→ **Source document**
Flexibility the name of the game as currency headwinds buffet Korean duty-free retailers

The enduring global appeal of K-beauty continues to underpin Shinsegae Duty Free’s strength in the skincare category but sales are being hit by the stricken Korean Won {Image: Shinsegae Duty Free}

SOUTH KOREA. As the much-weakened Korean Won comes under increasing pressure against the US Dollar, leading travel retailers tell The Moodie Davitt Report they are adjusting their strategies to manage exchange rate volatility.

As noted in our recent report, Korean duty-free retailers price in US Dollars, unlike their department store counterparts’ Won-based proposition. With tax refunds thrown in, department store pricing is often cheaper than duty free, leading to a surge in tourist-related shopping.

A tale of two channels: In a performance that reflects a key and growing channel shift within the country’s tourism-related retail sector, Shinsegae Department Store posted a remarkable +90% year-on-year increase in sales to tourists during the first quarter. Click on the image to read our coverage.

As a result, travel retailers are deploying a range of promotions, pricing mechanisms and focus on K-culture products to benefit from a remarkable 2026 surge in inbound tourism that is expected to escalate further during the peak summer travel season.

South Korea posted a first-quarter record of 4.76 million foreign tourist arrivals, up +23% year-on-year, according to Ministry of Culture, Sports and Tourism. The figure represents the highest first-quarter total on record, achieved in the face of geopolitical tensions in the Middle East that emerged in March.

The weak Korean Won combined with deteriorating political relations between China and Japan have helped drive a sustained inbound tourism surge. The 2,045,992 visitor tally in March represented an all-time monthly high. {Source: Korea Tourism Organization; Trading Economics}
After the famine comes the feast. With the COVID-ravaged 2020-2022 period consigned to the past, 2026 is set to be the strongest year in history for Korean inbound tourism.
Boosted by the weak Korean Won and rocketing inbound tourism, department store sales have been soaring through early 2026 with luxury a standout. Click on the table to enlarge. {Figures: Industry sources}

The Korean Won-US Dollar exchange rate climbed to KRW1,560 earlier this week, the highest level in nearly two decades.

The charts tell the story of the weakening Korean Won, making department store shopping an attractive proposition for tourists {Source: Google, click on graphics to expand}

Lotte Duty Free told The Moodie Davitt Report a prolonged period of elevated KRW/US$ exchange rates would increase procurement costs and further strain profitability across the duty-free industry.

A company pokesperson said, “As the exchange rate continues to fluctuate in the mid-KRW1,500 range, there is a growing recognition across the industry that there are limits to how much of this burden can be absorbed internally.

→ **Data records**

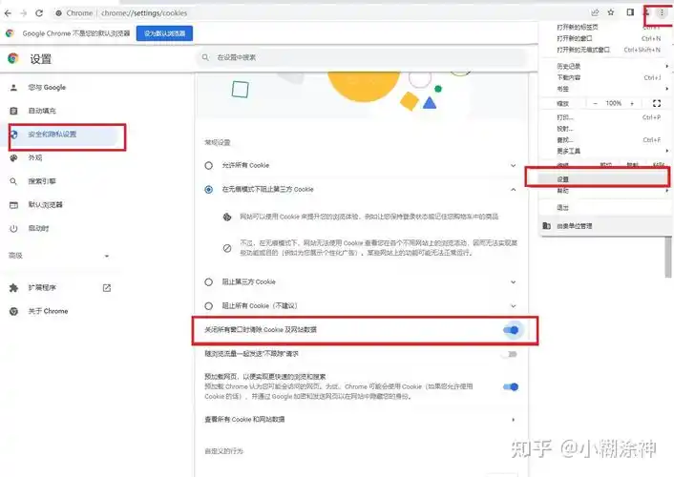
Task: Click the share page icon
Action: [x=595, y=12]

==

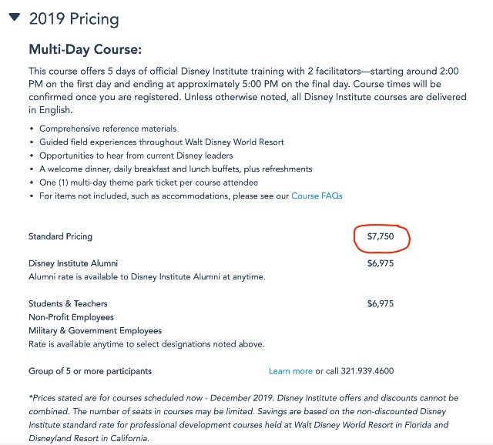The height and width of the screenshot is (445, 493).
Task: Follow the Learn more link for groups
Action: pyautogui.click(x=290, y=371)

---

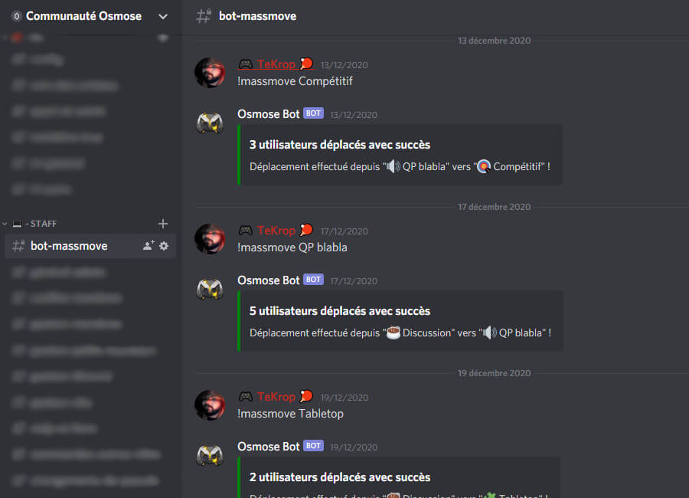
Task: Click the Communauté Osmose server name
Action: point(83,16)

→ **Exercises**
1. Quote the article on Korean duty-free retailers word for word, starting with "As a result, travel" and going on through "summer travel season.".
2. In the article on Korean duty-free retailers, which sources are named right after the word "Source:"?
3. According to the article on Korean duty-free retailers, how many foreign tourist arrivals did South Korea record in the first quarter?

→ **Answers to the tasks**
1.
As a result, travel retailers are deploying a range of promotions, pricing mechanisms and focus on K-culture products to benefit from a remarkable 2026 surge in inbound tourism that is expected to escalate further during the peak summer travel season.

2.
Korea Tourism Organization
Trading Economics
Google

3. 4.76 million, up 23% year-on-year.